## TASK TO COMPLETE
Leave out the pictures, and write out exactly the lines from the beginning of the material to the line holding "Open the GitHub repository icon", that line included, and nothing else.

## AVAILABLE DATA
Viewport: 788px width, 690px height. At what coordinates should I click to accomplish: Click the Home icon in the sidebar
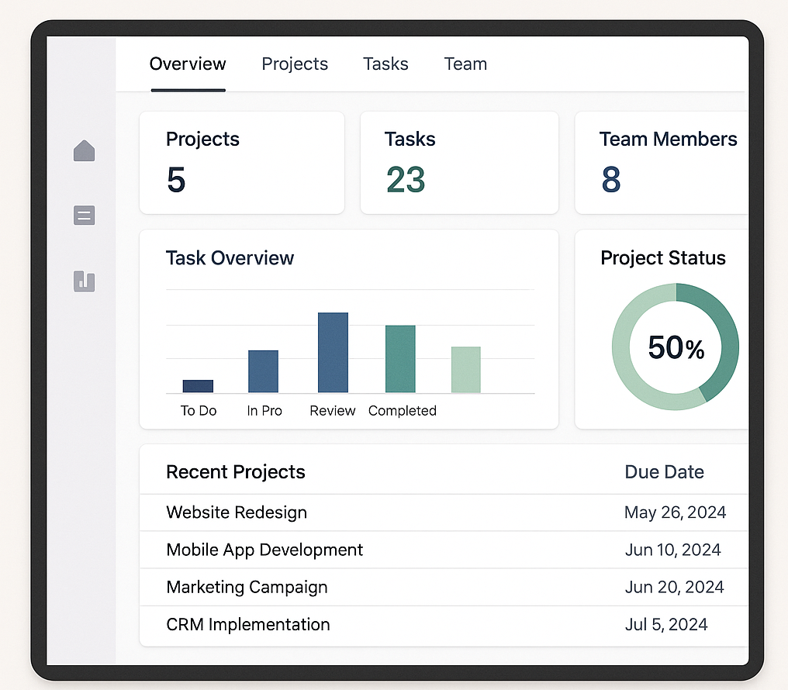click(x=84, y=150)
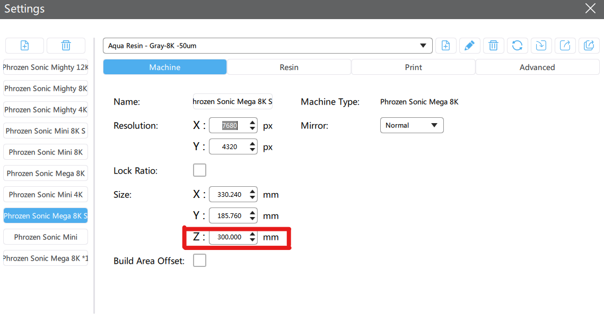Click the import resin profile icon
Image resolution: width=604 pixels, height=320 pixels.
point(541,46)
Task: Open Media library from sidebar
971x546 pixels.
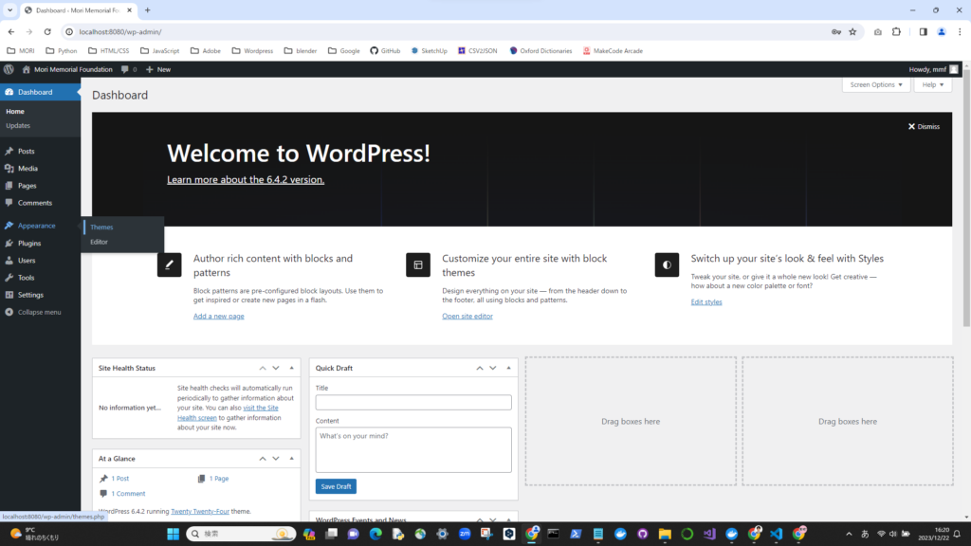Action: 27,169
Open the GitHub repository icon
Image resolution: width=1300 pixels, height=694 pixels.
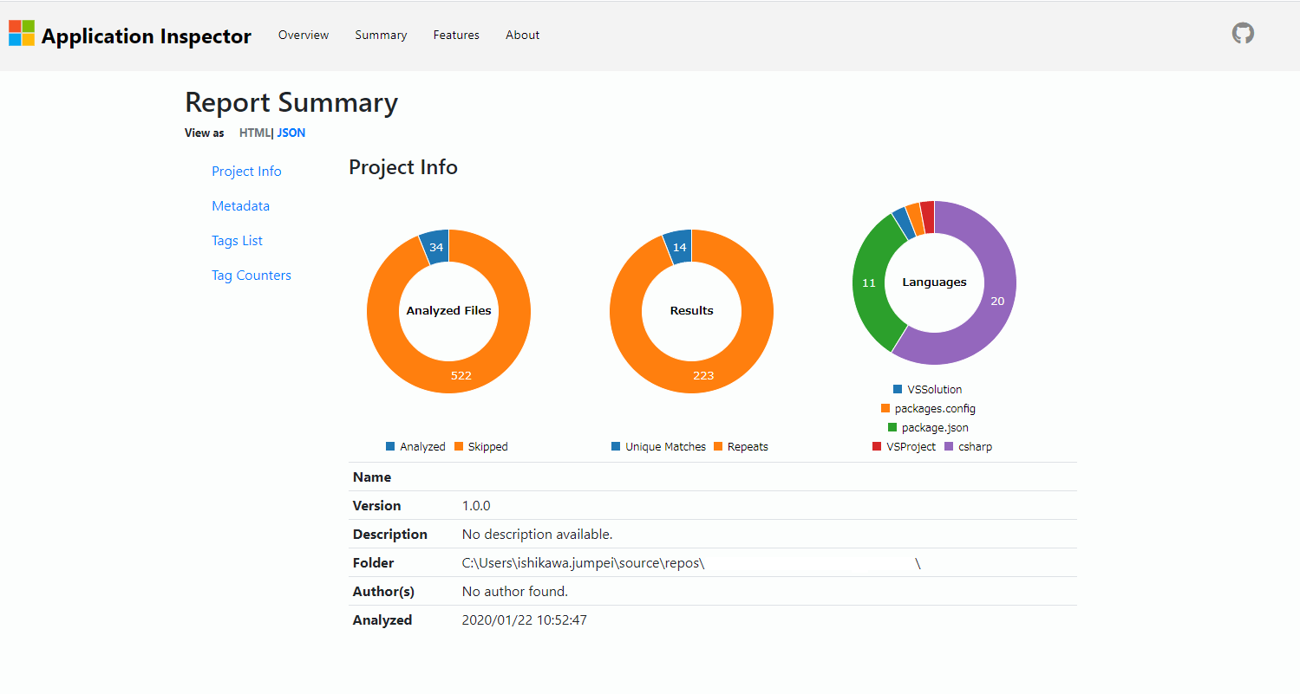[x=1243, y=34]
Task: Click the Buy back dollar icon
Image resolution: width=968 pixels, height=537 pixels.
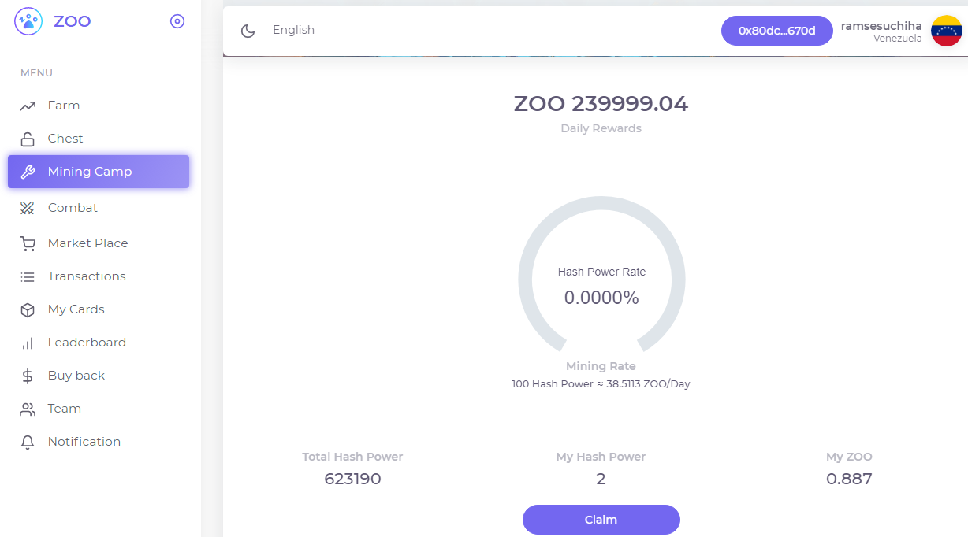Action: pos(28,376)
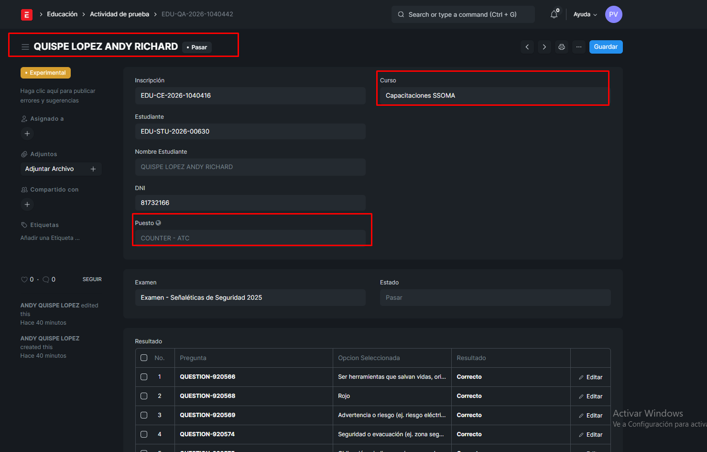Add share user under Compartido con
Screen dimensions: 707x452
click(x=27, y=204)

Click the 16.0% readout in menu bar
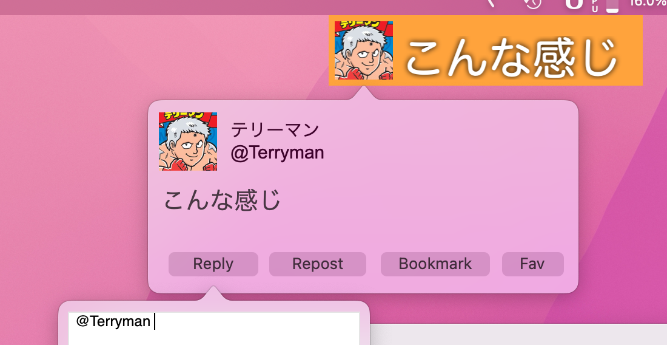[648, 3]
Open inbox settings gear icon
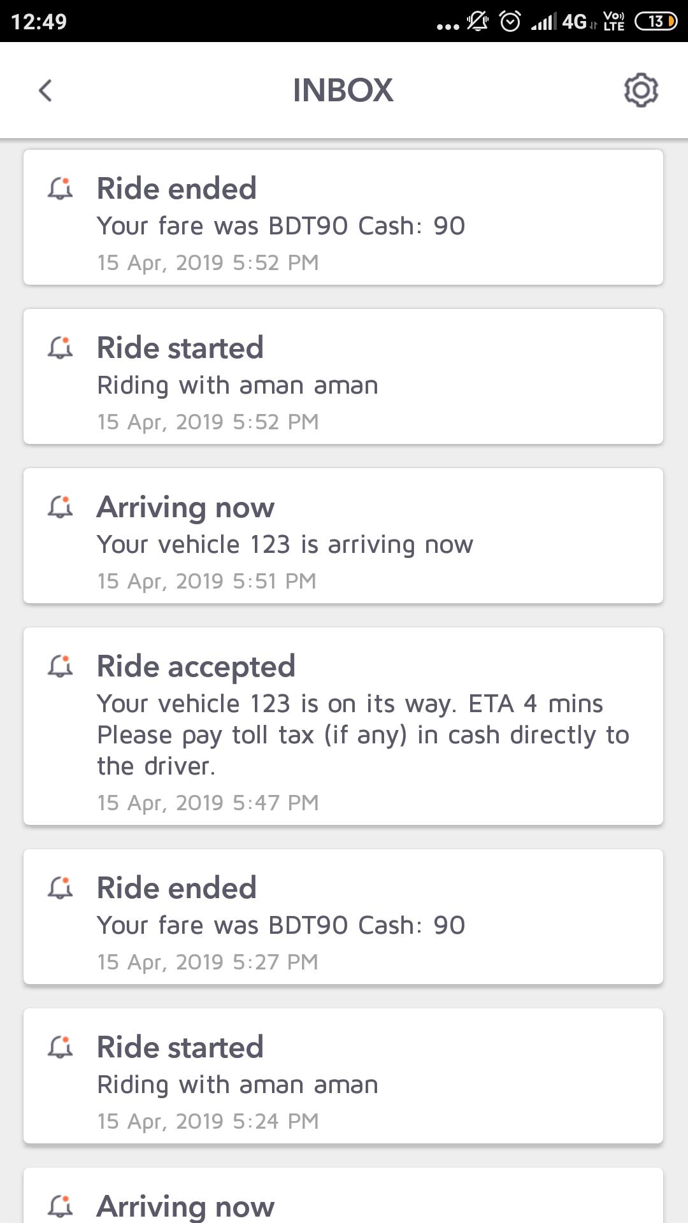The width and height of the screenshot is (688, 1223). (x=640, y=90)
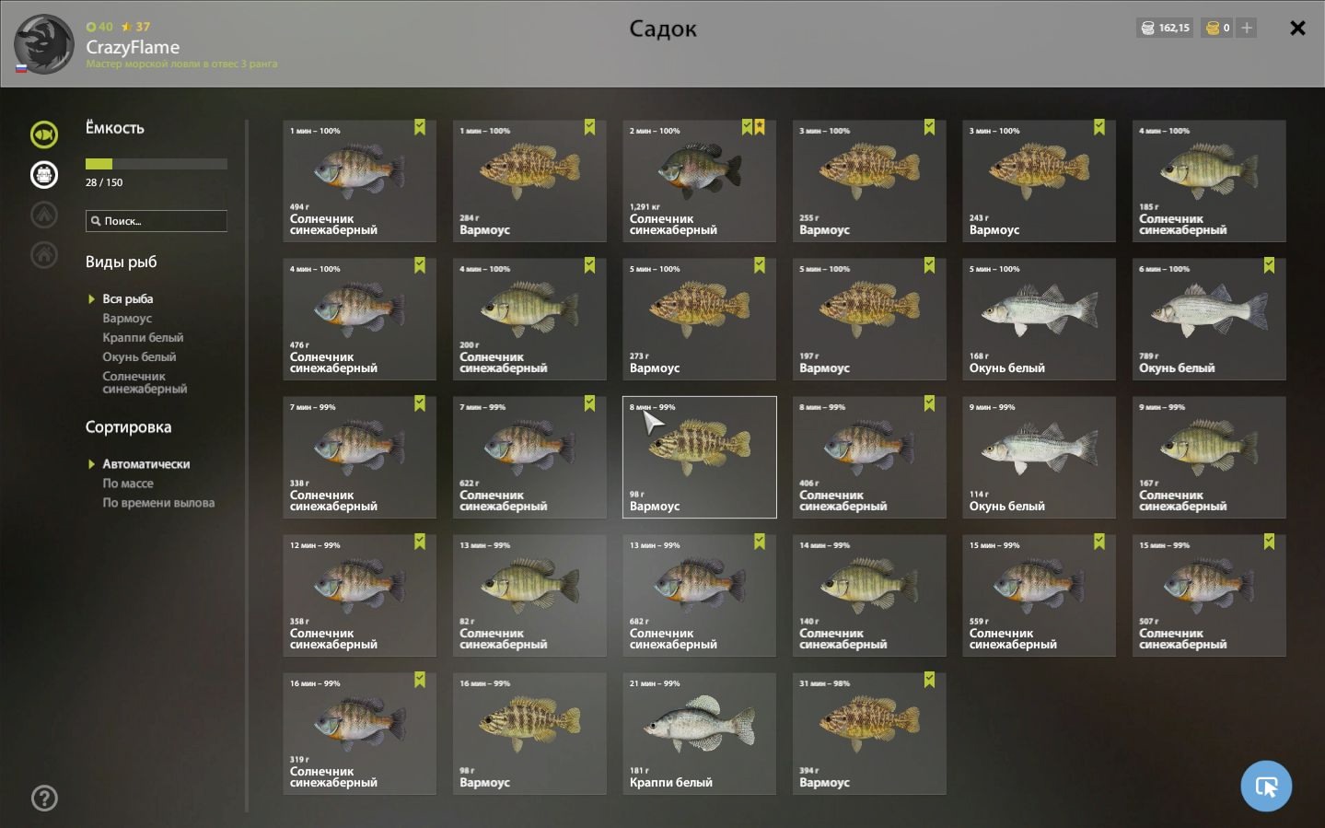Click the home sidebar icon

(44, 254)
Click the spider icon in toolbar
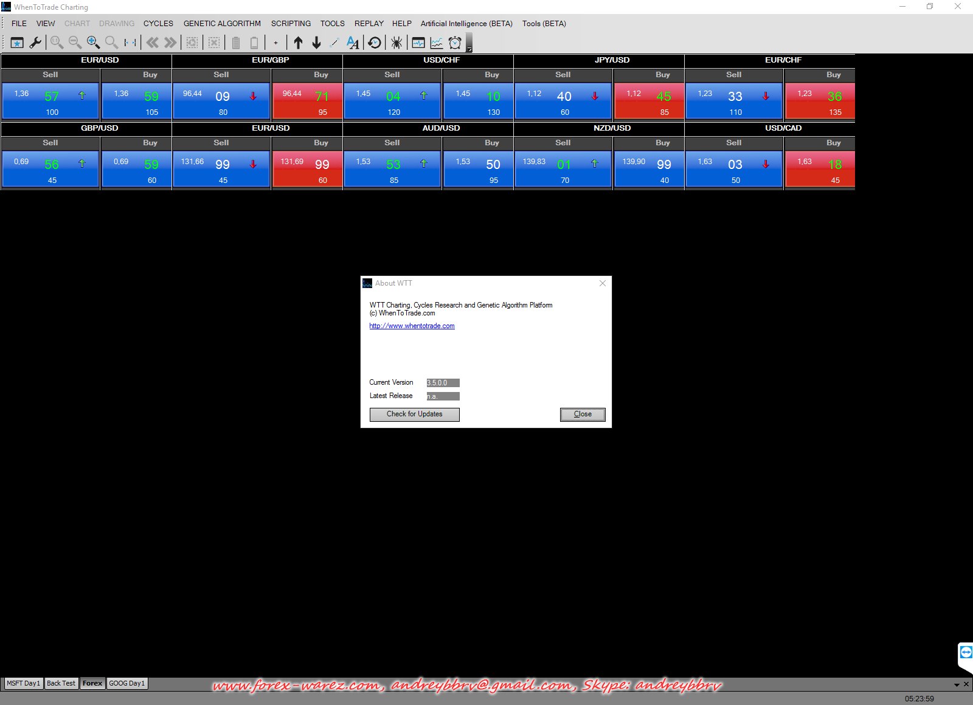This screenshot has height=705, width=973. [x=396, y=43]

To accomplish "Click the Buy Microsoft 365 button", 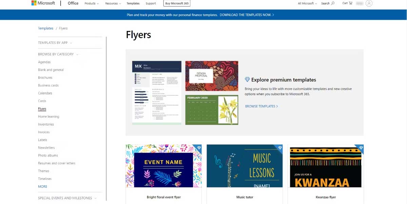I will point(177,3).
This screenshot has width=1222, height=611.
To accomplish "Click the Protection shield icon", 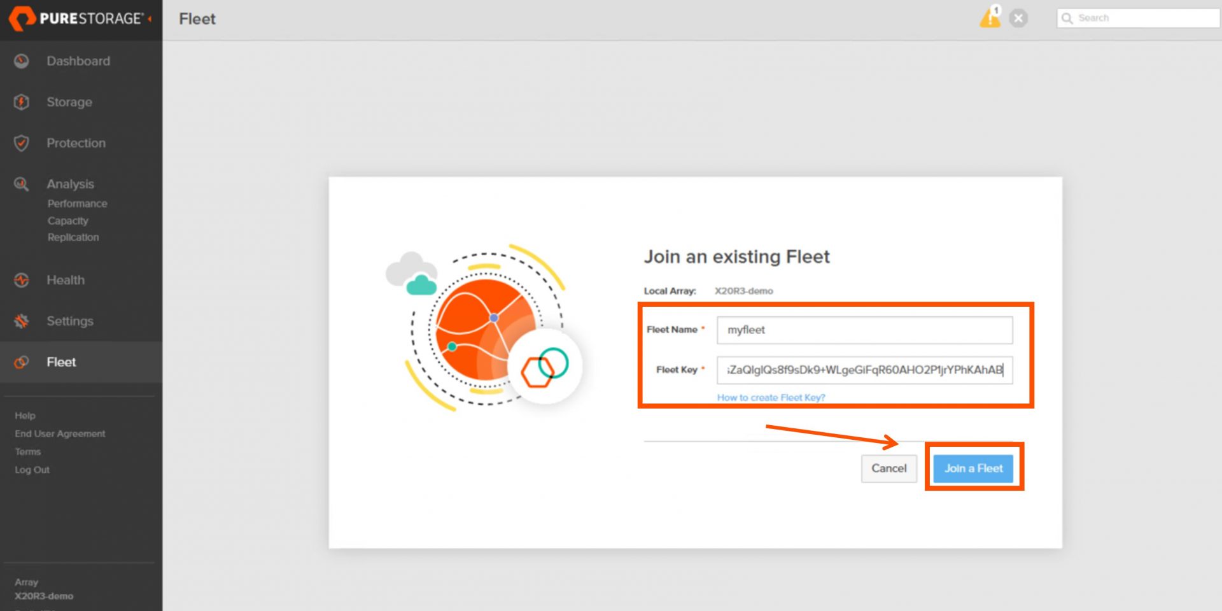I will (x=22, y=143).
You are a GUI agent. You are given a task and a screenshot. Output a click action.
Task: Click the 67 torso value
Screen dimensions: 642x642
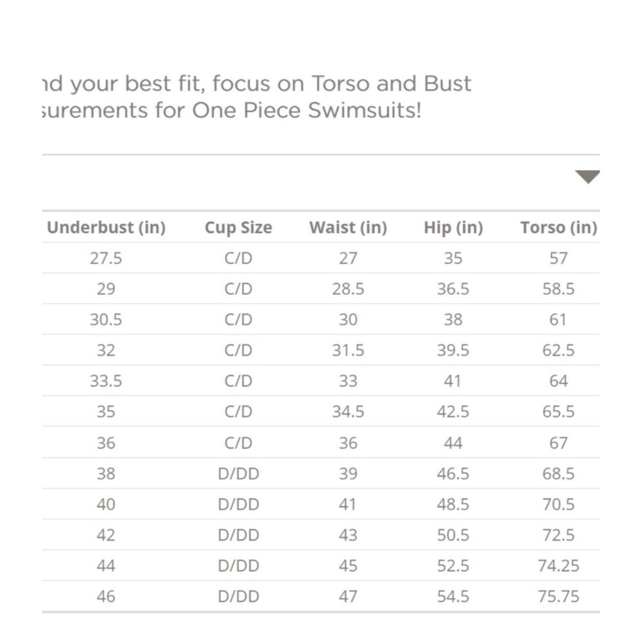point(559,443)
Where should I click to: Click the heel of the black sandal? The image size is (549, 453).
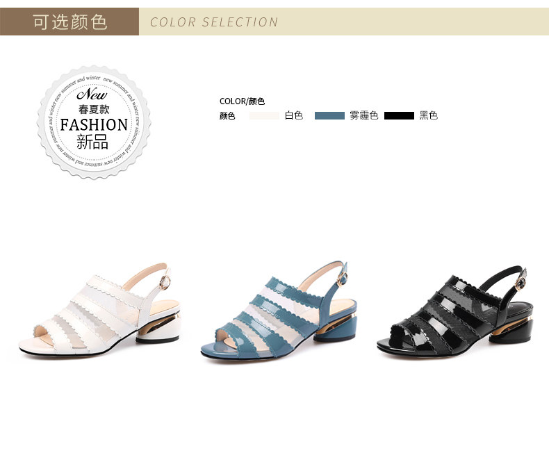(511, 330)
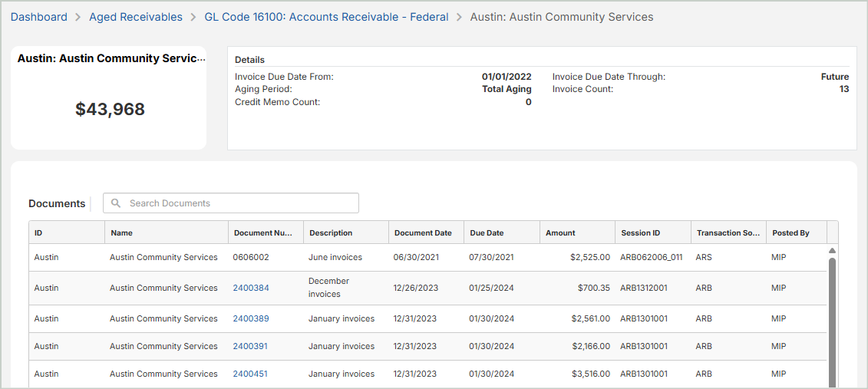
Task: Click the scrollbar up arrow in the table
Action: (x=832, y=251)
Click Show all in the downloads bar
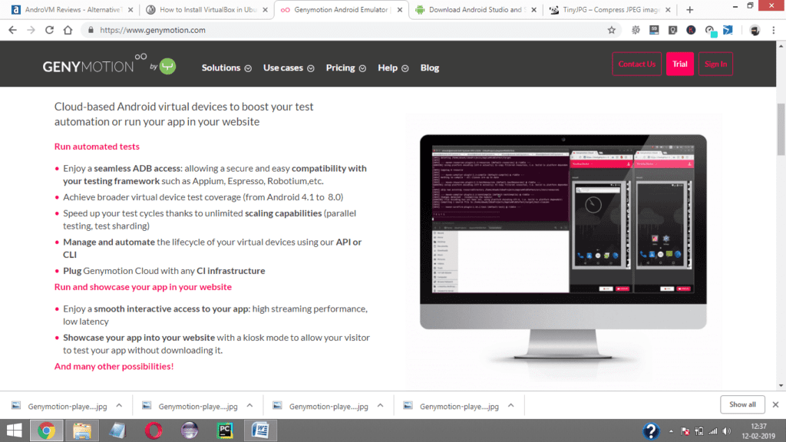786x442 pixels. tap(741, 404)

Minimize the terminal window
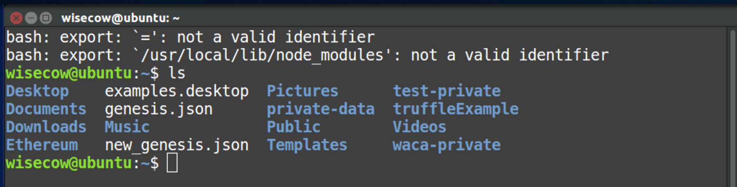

## RESPONSE TO THE EXERCISE
Viewport: 788px width, 690px height. At what coordinates should I click to accomplish: Click the Home icon in the sidebar
click(x=84, y=150)
Click the import resin profile icon
Image resolution: width=604 pixels, height=320 pixels.
point(541,46)
Task: Open Media library from sidebar
971x546 pixels.
Action: 27,169
Open the GitHub repository icon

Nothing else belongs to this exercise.